What you need to do
Among the entries that follow, how many lines contain the string "segment"? Write the number alone.

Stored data
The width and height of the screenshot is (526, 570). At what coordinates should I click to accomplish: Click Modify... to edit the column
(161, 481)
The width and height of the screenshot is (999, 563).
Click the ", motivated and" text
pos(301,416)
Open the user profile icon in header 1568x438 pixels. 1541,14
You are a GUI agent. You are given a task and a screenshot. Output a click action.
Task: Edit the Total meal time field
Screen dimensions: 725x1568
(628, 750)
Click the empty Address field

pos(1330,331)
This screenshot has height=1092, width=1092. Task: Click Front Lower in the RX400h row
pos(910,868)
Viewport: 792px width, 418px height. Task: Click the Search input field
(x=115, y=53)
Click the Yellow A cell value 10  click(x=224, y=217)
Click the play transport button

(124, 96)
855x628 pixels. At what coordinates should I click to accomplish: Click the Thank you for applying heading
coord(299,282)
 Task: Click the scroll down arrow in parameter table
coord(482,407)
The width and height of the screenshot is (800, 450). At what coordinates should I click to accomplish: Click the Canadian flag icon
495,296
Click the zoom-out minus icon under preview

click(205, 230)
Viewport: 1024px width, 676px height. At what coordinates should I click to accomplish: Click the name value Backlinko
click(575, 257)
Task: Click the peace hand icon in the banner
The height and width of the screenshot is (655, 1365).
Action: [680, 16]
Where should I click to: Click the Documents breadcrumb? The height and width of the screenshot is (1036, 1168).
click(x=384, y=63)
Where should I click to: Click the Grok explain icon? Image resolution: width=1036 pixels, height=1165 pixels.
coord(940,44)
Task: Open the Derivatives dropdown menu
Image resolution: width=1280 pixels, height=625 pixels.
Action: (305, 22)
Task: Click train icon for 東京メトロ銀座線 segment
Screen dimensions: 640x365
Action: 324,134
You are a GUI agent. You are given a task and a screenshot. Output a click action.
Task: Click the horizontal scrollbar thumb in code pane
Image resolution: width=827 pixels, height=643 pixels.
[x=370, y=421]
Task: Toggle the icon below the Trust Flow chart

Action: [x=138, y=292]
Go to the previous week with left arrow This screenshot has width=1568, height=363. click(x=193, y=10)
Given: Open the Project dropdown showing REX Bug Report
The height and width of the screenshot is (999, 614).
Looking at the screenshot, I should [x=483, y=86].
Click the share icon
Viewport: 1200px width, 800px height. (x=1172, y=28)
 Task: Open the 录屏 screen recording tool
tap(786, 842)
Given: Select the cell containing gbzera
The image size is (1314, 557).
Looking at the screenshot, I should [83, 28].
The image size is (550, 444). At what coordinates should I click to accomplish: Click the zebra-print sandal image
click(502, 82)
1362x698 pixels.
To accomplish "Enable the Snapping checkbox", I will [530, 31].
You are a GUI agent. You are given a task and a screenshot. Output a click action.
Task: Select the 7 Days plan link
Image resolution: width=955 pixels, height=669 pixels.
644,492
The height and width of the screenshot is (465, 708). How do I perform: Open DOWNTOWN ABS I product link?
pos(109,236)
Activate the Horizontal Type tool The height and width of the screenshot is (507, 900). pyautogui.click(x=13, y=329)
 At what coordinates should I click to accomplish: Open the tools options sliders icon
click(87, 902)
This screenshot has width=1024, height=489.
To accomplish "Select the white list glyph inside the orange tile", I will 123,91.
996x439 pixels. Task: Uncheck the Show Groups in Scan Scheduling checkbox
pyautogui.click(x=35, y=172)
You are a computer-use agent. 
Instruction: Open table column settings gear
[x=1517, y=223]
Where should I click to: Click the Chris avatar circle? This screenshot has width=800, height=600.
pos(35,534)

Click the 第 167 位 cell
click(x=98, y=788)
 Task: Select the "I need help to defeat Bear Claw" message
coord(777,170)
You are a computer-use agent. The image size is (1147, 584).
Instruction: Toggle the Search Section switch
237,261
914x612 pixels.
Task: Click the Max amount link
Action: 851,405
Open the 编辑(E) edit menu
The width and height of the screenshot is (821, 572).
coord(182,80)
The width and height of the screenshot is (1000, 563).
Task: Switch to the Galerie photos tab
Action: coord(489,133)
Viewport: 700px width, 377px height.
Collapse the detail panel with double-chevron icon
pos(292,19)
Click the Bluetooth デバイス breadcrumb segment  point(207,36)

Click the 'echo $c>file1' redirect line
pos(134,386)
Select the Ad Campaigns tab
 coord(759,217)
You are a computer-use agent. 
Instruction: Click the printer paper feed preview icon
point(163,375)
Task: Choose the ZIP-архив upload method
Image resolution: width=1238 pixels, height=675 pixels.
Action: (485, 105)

Response to this exercise
2